Dekan Fapet UGM, Budi Guntoro, menjelaskan bahwa meskipun pihaknya telah lama memiliki konsep pembelajaran dan kurikulum berkuda, keberadaan fasilitas fisik yang representatif sebagai model percontohan sebelumnya masih terbatas. Melalui pusat kajian baru ini, UGM kini menawarkan program pelatihan berkuda yang komprehensif, mulai dari kelas dasar untuk pemula hingga program lanjutan bagi penunggang berpengalaman.
Selain menjadi pusat edukasi internal kampus, program ini dirancang untuk merangkul generasi muda melalui kolaborasi dengan berbagai institusi pendidikan dari jenjang SD, SMP, hingga SMA. Budi menambahkan, proyek ini diharapkan mampu menjadi model pengelolaan sekolah berkuda yang efisien pada lahan terbatas, sehingga dapat direplikasi oleh masyarakat luas guna memajukan olahraga ketangkasan ini di Indonesia.

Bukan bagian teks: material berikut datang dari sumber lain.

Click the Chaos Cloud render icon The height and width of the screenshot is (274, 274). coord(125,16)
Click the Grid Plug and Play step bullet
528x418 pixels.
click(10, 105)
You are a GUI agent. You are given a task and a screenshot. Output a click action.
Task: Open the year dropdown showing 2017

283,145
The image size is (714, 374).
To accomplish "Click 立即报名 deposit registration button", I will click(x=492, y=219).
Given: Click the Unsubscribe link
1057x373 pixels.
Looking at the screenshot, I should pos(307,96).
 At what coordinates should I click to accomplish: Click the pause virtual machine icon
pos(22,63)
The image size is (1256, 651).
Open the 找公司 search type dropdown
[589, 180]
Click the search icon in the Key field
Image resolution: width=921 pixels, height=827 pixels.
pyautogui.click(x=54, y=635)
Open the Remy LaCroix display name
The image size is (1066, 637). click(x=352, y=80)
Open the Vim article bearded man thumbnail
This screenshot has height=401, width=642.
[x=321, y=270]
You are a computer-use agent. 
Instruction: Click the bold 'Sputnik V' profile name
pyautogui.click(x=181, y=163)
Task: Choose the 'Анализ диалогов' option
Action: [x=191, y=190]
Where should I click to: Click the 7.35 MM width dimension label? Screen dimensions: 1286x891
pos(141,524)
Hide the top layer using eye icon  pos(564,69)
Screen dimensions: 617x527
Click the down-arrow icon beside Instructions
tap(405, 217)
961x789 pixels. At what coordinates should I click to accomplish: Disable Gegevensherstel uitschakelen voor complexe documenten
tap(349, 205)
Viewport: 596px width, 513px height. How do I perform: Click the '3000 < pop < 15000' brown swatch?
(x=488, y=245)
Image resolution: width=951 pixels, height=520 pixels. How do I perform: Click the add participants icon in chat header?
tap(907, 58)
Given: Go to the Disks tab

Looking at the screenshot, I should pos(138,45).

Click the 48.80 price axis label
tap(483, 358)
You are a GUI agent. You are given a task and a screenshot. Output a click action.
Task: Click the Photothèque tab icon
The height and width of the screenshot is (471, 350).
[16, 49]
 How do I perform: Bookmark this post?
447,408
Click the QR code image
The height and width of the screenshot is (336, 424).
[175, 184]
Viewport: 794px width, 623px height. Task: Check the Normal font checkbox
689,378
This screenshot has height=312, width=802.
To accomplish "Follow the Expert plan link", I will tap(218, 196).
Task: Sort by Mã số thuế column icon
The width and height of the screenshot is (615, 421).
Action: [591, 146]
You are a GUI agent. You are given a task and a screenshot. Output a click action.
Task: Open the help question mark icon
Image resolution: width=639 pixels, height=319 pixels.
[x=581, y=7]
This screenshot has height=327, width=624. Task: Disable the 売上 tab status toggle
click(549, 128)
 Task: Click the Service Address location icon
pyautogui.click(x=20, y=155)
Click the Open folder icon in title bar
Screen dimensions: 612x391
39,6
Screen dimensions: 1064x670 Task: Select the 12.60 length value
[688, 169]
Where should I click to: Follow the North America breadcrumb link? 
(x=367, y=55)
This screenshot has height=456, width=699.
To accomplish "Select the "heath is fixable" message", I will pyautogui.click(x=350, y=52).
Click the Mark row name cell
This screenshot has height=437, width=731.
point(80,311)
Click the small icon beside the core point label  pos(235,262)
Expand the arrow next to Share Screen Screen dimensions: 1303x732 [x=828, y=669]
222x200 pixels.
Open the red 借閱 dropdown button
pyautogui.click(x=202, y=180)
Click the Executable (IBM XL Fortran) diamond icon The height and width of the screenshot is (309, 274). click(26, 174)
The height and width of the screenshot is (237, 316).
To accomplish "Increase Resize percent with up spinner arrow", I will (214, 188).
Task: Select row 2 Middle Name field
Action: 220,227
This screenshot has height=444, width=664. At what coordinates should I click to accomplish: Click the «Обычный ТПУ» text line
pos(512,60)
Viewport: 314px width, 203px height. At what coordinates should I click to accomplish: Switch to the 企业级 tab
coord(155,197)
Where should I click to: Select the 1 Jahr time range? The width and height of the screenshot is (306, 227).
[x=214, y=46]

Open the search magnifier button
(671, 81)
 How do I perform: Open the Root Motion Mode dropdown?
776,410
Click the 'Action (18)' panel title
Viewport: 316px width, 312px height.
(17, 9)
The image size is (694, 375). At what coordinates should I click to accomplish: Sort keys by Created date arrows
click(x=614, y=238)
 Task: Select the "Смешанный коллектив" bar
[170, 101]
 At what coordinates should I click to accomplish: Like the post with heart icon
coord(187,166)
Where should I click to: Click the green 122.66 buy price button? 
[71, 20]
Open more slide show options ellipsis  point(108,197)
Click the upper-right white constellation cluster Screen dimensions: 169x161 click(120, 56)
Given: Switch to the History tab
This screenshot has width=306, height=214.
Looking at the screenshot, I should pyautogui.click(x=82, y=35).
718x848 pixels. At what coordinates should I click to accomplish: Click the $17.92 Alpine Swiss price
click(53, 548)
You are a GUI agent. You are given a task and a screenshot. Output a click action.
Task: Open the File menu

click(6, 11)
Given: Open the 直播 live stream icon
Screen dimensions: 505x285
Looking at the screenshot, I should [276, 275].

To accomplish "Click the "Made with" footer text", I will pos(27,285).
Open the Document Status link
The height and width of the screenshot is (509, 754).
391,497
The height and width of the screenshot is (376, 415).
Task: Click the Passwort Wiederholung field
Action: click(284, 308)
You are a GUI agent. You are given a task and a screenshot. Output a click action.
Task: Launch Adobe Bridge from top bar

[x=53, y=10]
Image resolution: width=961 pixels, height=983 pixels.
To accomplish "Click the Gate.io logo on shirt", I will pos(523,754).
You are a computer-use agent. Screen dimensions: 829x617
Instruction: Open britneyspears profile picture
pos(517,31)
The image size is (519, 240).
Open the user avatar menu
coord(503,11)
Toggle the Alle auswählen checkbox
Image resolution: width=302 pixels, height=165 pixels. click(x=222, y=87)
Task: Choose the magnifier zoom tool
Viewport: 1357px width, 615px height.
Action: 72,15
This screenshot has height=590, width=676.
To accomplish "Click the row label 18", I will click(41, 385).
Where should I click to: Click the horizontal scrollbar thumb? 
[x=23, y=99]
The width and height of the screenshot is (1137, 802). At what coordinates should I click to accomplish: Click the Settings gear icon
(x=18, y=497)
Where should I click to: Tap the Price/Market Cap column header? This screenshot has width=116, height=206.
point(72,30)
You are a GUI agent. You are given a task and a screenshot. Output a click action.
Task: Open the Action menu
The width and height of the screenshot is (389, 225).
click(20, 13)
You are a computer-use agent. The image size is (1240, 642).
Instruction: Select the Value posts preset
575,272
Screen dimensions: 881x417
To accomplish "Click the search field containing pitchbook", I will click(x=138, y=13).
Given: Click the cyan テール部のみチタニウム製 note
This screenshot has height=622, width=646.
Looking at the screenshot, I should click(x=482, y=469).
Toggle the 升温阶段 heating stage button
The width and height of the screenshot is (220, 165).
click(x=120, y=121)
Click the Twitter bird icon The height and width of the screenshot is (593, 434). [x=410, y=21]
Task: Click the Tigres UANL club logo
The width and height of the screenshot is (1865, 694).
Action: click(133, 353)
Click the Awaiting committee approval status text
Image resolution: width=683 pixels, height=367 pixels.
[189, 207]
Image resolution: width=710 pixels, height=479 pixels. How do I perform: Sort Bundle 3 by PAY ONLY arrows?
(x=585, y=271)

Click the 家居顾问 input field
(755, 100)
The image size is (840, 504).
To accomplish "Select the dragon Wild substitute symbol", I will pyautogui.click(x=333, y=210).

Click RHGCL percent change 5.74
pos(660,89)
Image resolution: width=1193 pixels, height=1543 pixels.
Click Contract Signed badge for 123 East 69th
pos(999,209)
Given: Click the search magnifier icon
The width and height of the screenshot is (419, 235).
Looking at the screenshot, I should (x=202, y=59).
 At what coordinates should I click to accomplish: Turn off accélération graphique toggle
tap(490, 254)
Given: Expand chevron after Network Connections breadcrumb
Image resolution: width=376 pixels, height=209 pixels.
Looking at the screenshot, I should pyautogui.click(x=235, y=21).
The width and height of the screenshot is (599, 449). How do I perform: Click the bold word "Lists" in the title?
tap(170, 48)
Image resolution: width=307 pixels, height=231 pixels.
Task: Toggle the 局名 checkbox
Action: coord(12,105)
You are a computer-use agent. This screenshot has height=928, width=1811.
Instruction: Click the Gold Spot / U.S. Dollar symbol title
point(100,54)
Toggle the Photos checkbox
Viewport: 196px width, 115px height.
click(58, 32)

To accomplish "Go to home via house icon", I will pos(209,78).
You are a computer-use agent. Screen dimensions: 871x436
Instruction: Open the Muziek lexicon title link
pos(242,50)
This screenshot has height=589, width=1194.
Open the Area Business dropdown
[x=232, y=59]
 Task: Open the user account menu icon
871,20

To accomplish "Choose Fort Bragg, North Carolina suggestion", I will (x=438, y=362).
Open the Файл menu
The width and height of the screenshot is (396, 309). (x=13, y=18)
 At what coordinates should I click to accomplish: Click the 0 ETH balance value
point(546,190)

Pengembangan fasilitas olahraga ini turut melibatkan kolaborasi lintas disiplin ilmu di lingkungan UGM, khususnya dalam merancang infrastruktur arena dan sistem drainase yang ideal. Wakil Rektor UGM Bidang Perencanaan, Aset, dan Sistem Informasi, Arief Setiawan Budi Nugroho, menegaskan bahwa inisiatif tersebut membuktikan ilmu peternakan modern tidak hanya berfokus pada hewan konsumsi, melainkan juga berkontribusi nyata pada sektor olahraga, rekreasi, serta pemberdayaan masyarakat.